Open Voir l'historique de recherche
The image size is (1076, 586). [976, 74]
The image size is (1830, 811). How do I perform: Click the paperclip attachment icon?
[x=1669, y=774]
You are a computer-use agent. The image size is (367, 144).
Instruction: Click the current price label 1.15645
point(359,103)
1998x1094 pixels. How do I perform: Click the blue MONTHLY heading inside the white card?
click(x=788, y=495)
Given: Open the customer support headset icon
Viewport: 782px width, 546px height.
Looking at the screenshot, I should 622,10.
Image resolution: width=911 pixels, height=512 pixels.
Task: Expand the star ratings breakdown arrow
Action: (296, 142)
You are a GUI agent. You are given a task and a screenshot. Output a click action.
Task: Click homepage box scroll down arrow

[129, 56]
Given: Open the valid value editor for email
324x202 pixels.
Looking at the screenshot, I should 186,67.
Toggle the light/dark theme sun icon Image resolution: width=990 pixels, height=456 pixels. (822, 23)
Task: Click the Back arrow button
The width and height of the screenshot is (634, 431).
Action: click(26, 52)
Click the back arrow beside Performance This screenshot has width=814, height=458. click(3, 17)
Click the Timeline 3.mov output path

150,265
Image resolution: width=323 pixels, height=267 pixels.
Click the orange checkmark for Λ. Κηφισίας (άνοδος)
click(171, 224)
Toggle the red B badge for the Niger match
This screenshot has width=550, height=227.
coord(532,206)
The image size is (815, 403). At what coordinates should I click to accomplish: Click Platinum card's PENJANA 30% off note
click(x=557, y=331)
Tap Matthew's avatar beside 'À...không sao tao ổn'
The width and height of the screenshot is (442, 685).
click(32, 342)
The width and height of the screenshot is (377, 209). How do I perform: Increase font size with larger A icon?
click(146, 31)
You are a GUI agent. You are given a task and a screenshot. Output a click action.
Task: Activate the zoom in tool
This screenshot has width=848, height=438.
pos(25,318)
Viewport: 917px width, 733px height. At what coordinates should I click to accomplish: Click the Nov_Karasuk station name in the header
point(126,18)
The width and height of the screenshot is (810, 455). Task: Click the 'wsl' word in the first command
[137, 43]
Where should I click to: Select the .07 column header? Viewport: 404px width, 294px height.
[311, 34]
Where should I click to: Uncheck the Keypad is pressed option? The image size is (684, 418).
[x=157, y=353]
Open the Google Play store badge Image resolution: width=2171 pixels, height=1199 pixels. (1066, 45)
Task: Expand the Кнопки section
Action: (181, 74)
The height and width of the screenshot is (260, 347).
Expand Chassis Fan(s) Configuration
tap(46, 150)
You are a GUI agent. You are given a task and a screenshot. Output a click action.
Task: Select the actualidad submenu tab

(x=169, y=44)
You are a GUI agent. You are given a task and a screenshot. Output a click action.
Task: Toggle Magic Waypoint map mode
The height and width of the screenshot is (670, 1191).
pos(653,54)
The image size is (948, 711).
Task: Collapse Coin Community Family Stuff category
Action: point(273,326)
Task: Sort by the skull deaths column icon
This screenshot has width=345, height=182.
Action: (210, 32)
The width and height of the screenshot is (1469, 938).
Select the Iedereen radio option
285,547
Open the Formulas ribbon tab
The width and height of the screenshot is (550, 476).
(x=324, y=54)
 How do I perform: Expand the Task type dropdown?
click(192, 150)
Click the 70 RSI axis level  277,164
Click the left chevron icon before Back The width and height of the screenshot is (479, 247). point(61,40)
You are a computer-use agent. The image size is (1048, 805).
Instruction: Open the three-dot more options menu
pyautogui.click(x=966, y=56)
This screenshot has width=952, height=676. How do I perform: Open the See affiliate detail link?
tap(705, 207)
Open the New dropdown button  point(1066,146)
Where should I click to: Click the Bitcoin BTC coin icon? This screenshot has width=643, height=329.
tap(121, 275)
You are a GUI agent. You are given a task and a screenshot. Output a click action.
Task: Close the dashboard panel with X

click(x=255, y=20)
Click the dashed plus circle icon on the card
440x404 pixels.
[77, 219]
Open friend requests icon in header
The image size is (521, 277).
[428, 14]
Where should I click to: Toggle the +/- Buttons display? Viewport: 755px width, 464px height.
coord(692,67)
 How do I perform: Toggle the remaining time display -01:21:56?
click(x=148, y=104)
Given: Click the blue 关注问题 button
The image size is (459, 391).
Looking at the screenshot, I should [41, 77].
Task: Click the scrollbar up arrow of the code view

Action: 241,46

========================================

- Description of the task: Return the lines above exactly, keeping every word.

- Written response:
Open Voir l'historique de recherche
The image size is (1076, 586). [976, 74]
The image size is (1830, 811). How do I perform: Click the paperclip attachment icon?
[x=1669, y=774]
You are a computer-use agent. The image size is (367, 144).
Instruction: Click the current price label 1.15645
point(359,103)
1998x1094 pixels. How do I perform: Click the blue MONTHLY heading inside the white card?
click(x=788, y=495)
Given: Open the customer support headset icon
Viewport: 782px width, 546px height.
Looking at the screenshot, I should 622,10.
Image resolution: width=911 pixels, height=512 pixels.
Task: Expand the star ratings breakdown arrow
Action: (296, 142)
You are a GUI agent. You are given a task and a screenshot. Output a click action.
Task: Click homepage box scroll down arrow

[129, 56]
Given: Open the valid value editor for email
324x202 pixels.
Looking at the screenshot, I should 186,67.
Toggle the light/dark theme sun icon Image resolution: width=990 pixels, height=456 pixels. (822, 23)
Task: Click the Back arrow button
The width and height of the screenshot is (634, 431).
Action: click(26, 52)
Click the back arrow beside Performance This screenshot has width=814, height=458. click(3, 17)
Click the Timeline 3.mov output path

150,265
Image resolution: width=323 pixels, height=267 pixels.
Click the orange checkmark for Λ. Κηφισίας (άνοδος)
click(171, 224)
Toggle the red B badge for the Niger match
This screenshot has width=550, height=227.
coord(532,206)
The image size is (815, 403). At what coordinates should I click to accomplish: Click Platinum card's PENJANA 30% off note
click(x=557, y=331)
Tap Matthew's avatar beside 'À...không sao tao ổn'
The width and height of the screenshot is (442, 685).
click(32, 342)
The width and height of the screenshot is (377, 209). How do I perform: Increase font size with larger A icon?
click(146, 31)
You are a GUI agent. You are given a task and a screenshot. Output a click action.
Task: Activate the zoom in tool
This screenshot has width=848, height=438.
pos(25,318)
Viewport: 917px width, 733px height. At what coordinates should I click to accomplish: Click the Nov_Karasuk station name in the header
point(126,18)
The width and height of the screenshot is (810, 455). Task: Click the 'wsl' word in the first command
[137, 43]
Where should I click to: Select the .07 column header? Viewport: 404px width, 294px height.
[311, 34]
Where should I click to: Uncheck the Keypad is pressed option? The image size is (684, 418).
[x=157, y=353]
Open the Google Play store badge Image resolution: width=2171 pixels, height=1199 pixels. (1066, 45)
Task: Expand the Кнопки section
Action: (181, 74)
The height and width of the screenshot is (260, 347).
Expand Chassis Fan(s) Configuration
tap(46, 150)
You are a GUI agent. You are given a task and a screenshot. Output a click action.
Task: Select the actualidad submenu tab

(x=169, y=44)
You are a GUI agent. You are given a task and a screenshot. Output a click action.
Task: Toggle Magic Waypoint map mode
The height and width of the screenshot is (670, 1191).
pos(653,54)
The image size is (948, 711).
Task: Collapse Coin Community Family Stuff category
Action: point(273,326)
Task: Sort by the skull deaths column icon
This screenshot has width=345, height=182.
Action: (210, 32)
The width and height of the screenshot is (1469, 938).
Select the Iedereen radio option
285,547
Open the Formulas ribbon tab
The width and height of the screenshot is (550, 476).
(x=324, y=54)
 How do I perform: Expand the Task type dropdown?
click(192, 150)
Click the 70 RSI axis level  277,164
Click the left chevron icon before Back The width and height of the screenshot is (479, 247). point(61,40)
You are a computer-use agent. The image size is (1048, 805).
Instruction: Open the three-dot more options menu
pyautogui.click(x=966, y=56)
This screenshot has width=952, height=676. How do I perform: Open the See affiliate detail link?
tap(705, 207)
Open the New dropdown button  point(1066,146)
Where should I click to: Click the Bitcoin BTC coin icon? This screenshot has width=643, height=329.
tap(121, 275)
You are a GUI agent. You are given a task and a screenshot. Output a click action.
Task: Close the dashboard panel with X

click(x=255, y=20)
Click the dashed plus circle icon on the card
440x404 pixels.
[77, 219]
Open friend requests icon in header
The image size is (521, 277).
[428, 14]
Where should I click to: Toggle the +/- Buttons display? Viewport: 755px width, 464px height.
coord(692,67)
 How do I perform: Toggle the remaining time display -01:21:56?
click(x=148, y=104)
Given: Click the blue 关注问题 button
The image size is (459, 391).
Looking at the screenshot, I should [41, 77].
Task: Click the scrollbar up arrow of the code view

Action: 241,46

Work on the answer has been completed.